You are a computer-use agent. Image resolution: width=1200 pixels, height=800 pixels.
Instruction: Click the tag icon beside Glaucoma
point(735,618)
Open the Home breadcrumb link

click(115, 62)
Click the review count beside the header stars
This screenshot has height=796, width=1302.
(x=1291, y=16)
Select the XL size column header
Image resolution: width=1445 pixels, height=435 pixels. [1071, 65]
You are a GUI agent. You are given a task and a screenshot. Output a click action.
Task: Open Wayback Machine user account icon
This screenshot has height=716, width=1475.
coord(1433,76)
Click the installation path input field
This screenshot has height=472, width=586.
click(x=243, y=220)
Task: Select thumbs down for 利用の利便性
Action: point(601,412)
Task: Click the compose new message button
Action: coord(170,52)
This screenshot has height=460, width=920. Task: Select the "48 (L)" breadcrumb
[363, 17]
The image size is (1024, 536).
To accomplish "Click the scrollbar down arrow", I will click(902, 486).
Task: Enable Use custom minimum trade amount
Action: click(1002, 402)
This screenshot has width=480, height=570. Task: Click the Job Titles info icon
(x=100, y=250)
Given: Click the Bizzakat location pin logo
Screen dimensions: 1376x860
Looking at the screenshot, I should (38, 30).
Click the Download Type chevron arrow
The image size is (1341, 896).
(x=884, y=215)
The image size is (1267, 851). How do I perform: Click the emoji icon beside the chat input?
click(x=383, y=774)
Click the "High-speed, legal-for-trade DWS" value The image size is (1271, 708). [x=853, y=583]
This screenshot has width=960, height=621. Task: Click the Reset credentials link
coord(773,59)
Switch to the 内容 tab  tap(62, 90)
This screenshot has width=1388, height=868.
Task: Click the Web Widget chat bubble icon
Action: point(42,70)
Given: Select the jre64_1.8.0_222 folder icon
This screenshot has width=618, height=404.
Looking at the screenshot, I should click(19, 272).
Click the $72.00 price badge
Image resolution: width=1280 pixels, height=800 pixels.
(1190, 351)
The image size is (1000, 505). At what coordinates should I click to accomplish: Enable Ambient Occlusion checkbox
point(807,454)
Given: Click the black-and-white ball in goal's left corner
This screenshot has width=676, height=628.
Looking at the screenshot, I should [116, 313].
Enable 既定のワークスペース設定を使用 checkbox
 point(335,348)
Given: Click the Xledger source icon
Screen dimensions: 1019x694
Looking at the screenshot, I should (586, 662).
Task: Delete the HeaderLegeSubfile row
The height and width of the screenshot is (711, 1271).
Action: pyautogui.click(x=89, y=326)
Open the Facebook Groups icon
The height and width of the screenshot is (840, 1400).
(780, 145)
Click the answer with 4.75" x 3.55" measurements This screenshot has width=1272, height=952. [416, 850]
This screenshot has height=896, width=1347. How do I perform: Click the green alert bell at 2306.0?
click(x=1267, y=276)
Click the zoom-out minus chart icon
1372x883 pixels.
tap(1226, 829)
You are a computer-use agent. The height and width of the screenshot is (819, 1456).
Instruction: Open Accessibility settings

○ ○ ○ ○

* Exercise
Pick out the lines above containing the word "agent", then copy them.

* Answer space
You are a computer-use agent. Image resolution: width=1200 pixels, height=800 pixels.
You are a GUI agent. You are given a task and a screenshot. Output a click action.
You are a computer-use agent. The height and width of the screenshot is (819, 1456).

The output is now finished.